Check if OpenSSL implementation supports DSA.

If --enable/disable-dsa-keys is not specified, set based on what OpenSSL
supports.  If specified as enabled, but not supported by OpenSSL error
out.  ok djm@

diff --git a/configure.ac b/configure.ac
index 081e2bc75bd3f54256f12e19e7b6a4b9b60a0cae..c04349f35f609fd89b261423f9b0acd85ccb1b1e 100644 (file)
--- a/configure.ac
+++ b/configure.ac
@@ -2075,17 +2075,11 @@ AC_ARG_WITH([security-key-builtin],
        [ enable_sk_internal=$withval ]
 )
 
-disable_ecdsa=
+enable_dsa=
 AC_ARG_ENABLE([dsa-keys],
        [  --disable-dsa-keys      disable DSA key support [no]],
-       [
-               if test "x$enableval" = "xno" ; then
-                       disable_ecdsa=1
-               fi
-       ]
+       [  enable_dsa="$enableval" ]
 )
-test -z "$disable_ecdsa" &&
-    AC_DEFINE([WITH_DSA], [1], [Define if to enable DSA keys.])
 
 AC_SEARCH_LIBS([dlopen], [dl])
 AC_CHECK_FUNCS([dlopen])
@@ -3196,6 +3190,35 @@ if test "x$openssl" = "xyes" ; then
                        AC_MSG_RESULT([no])
                ]
        )
+       openssl_dsa=no
+       if test -z "$enable_dsa" || test "x$enable_dsa" = "xyes"; then
+               AC_CHECK_DECLS([OPENSSL_NO_DSA], [], [
+                       AC_CHECK_DECLS([OPENSSL_IS_BORINGSSL], [],
+                           [ openssl_dsa=yes ],
+                           [ #include <openssl/opensslconf.h> ]
+                       )
+                   ],
+                   [ #include <openssl/opensslconf.h> ]
+               )
+               AC_MSG_CHECKING([whether to enable DSA key support])
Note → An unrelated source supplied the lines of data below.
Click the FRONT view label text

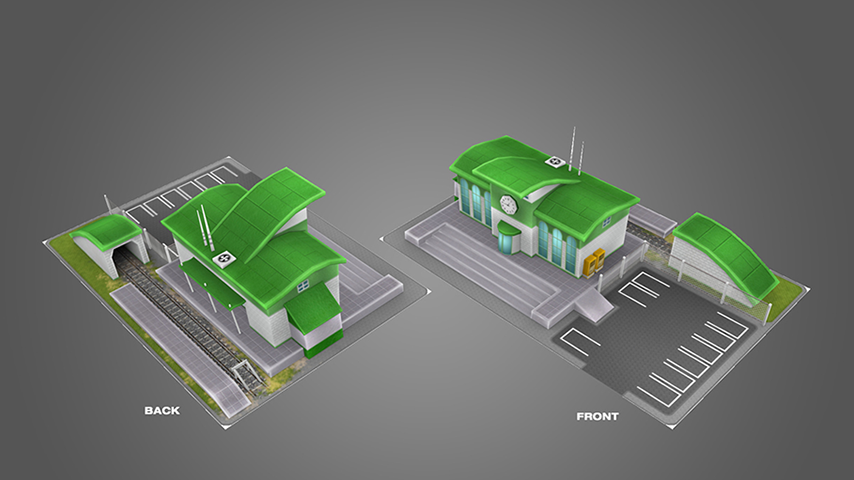[x=597, y=416]

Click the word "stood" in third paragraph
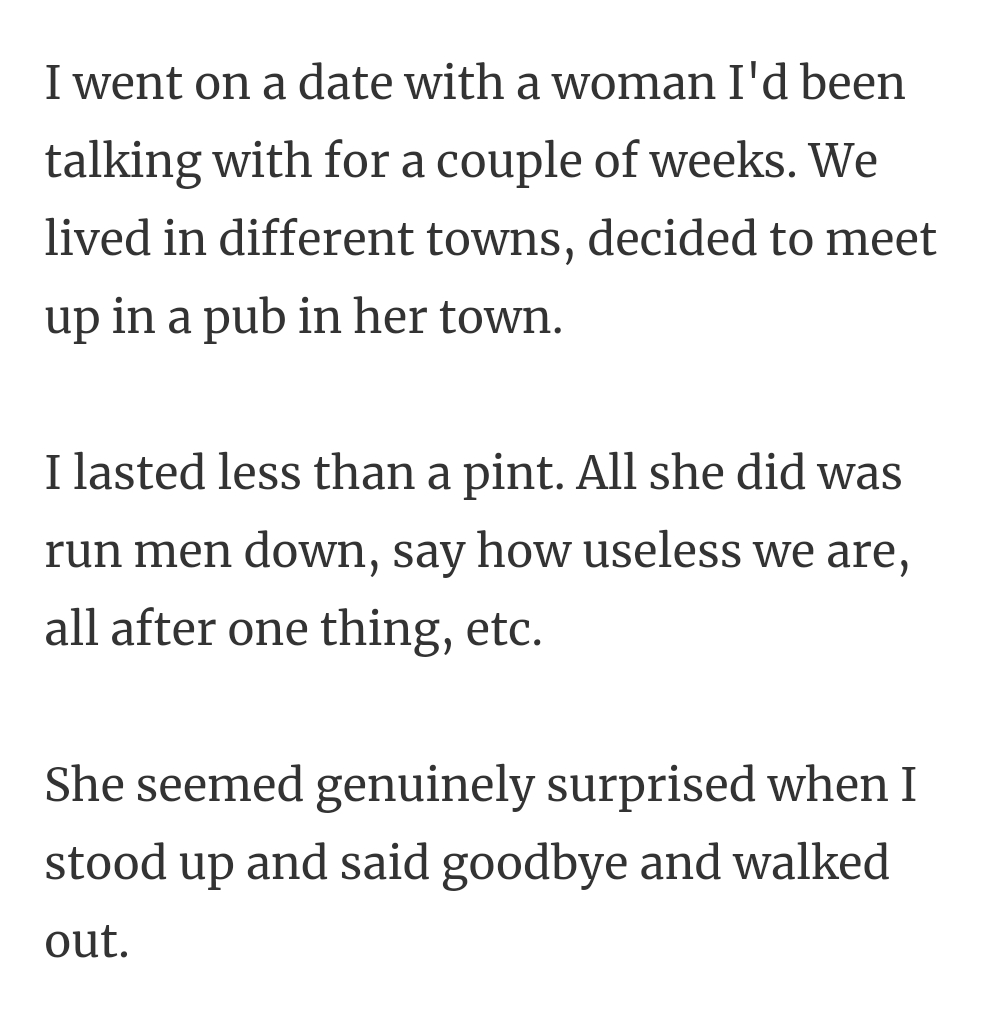(x=105, y=862)
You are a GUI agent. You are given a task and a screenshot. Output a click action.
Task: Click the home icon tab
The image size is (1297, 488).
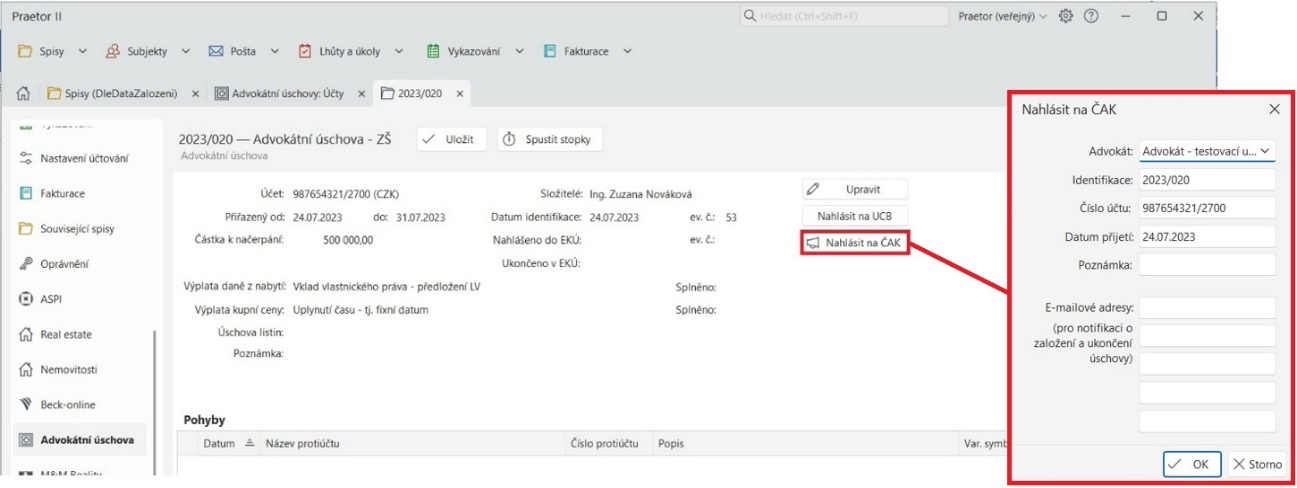pyautogui.click(x=24, y=93)
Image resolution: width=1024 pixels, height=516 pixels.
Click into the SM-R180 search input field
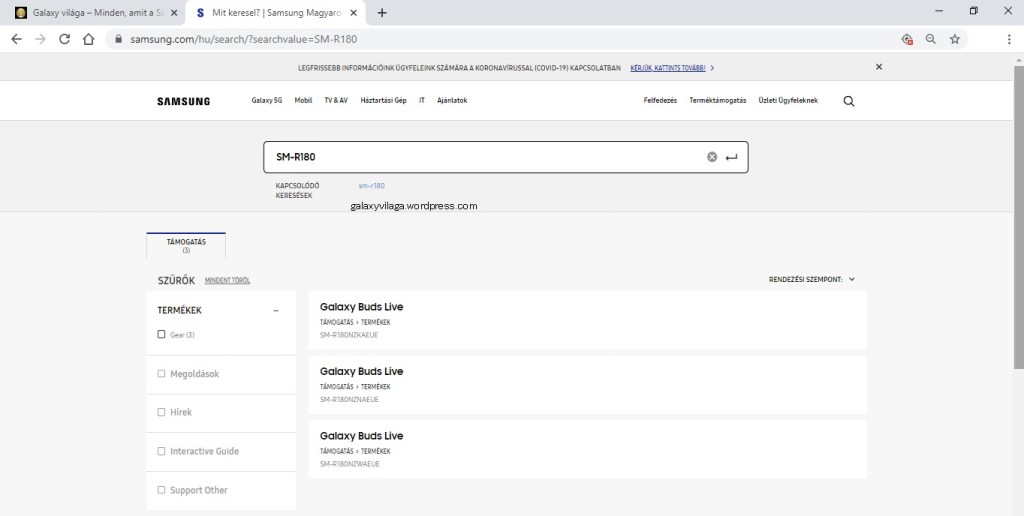(x=480, y=157)
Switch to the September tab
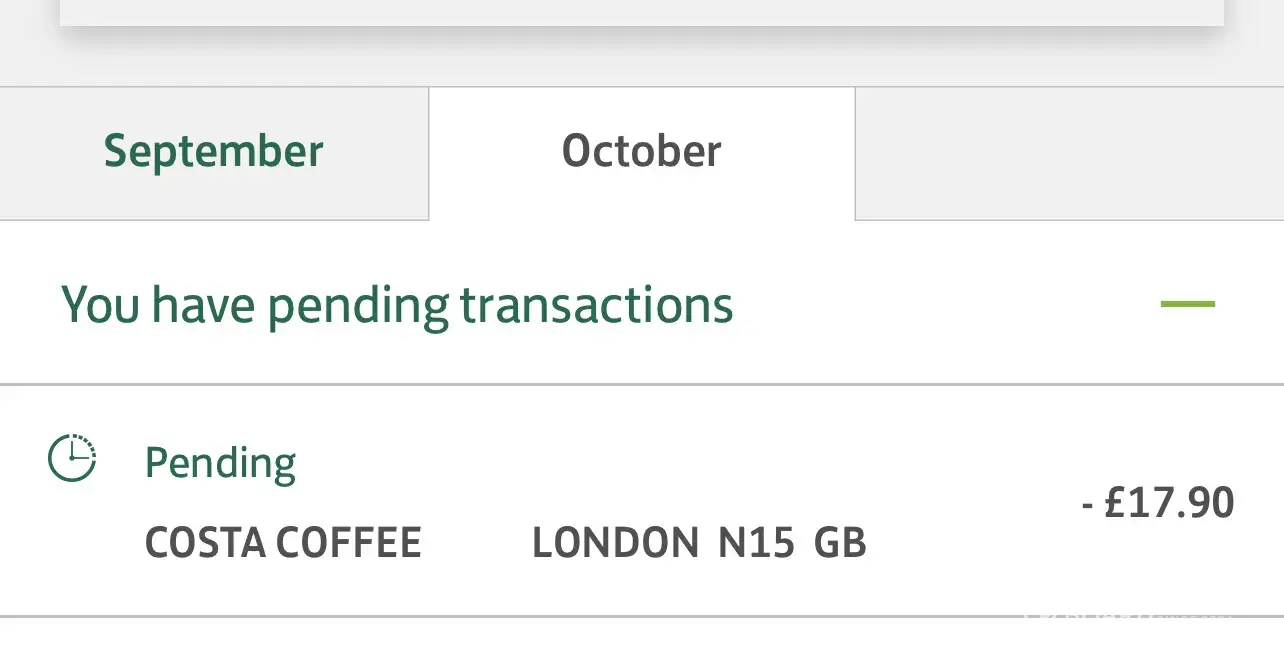 (x=213, y=152)
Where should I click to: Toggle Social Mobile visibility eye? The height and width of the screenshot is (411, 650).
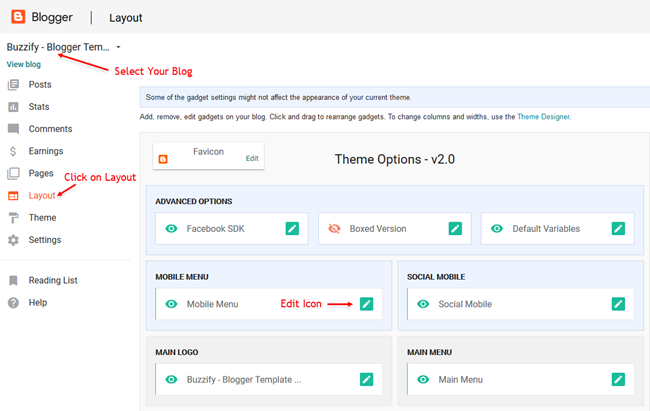(423, 304)
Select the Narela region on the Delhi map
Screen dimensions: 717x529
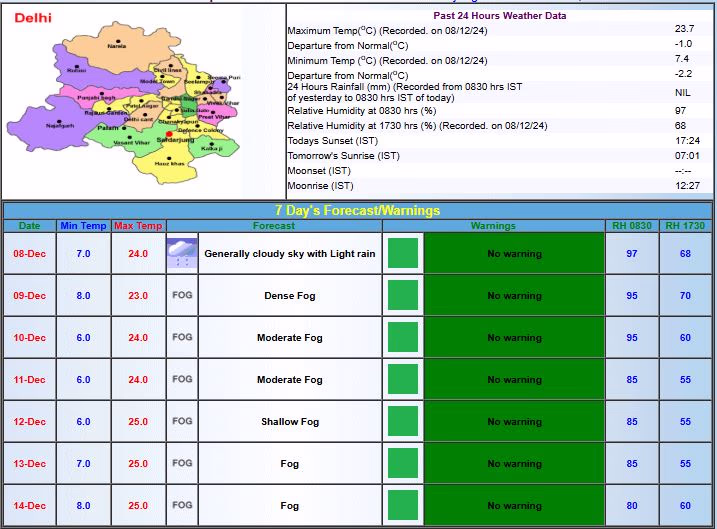[117, 46]
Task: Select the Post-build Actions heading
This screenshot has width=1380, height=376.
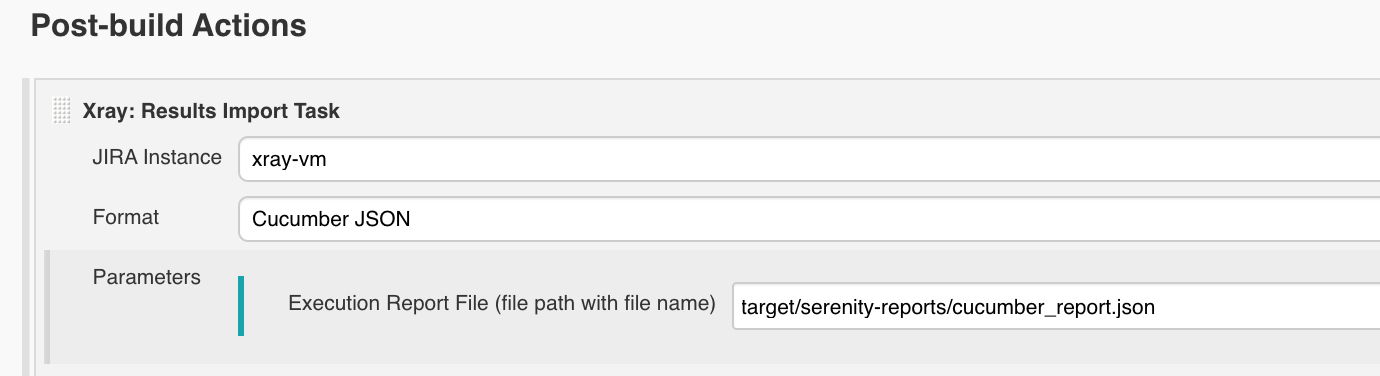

+               if test -z "$enable_dsa"; then
+                       if test "x$openssl_dsa" = "xno"; then
+                               AC_MSG_RESULT([not supported by OpenSSL])
+                       else
+                               AC_MSG_RESULT([yes])
+                               AC_DEFINE([WITH_DSA], [1],
+                                  [DSA keys enabled by default])
+                       fi
+               else
+                       if test "x$openssl_dsa" = "xno"; then
+                               AC_MSG_ERROR([DSA requested but not supported by OpenSSL])
+                       else
+                               AC_MSG_RESULT([yes])
+                               AC_DEFINE([WITH_DSA], [1],
+                                  [DSA keys explicitly enabled])
+                       fi
+               fi
+       fi
 fi
 
 # PKCS11/U2F depend on OpenSSL and dlopen().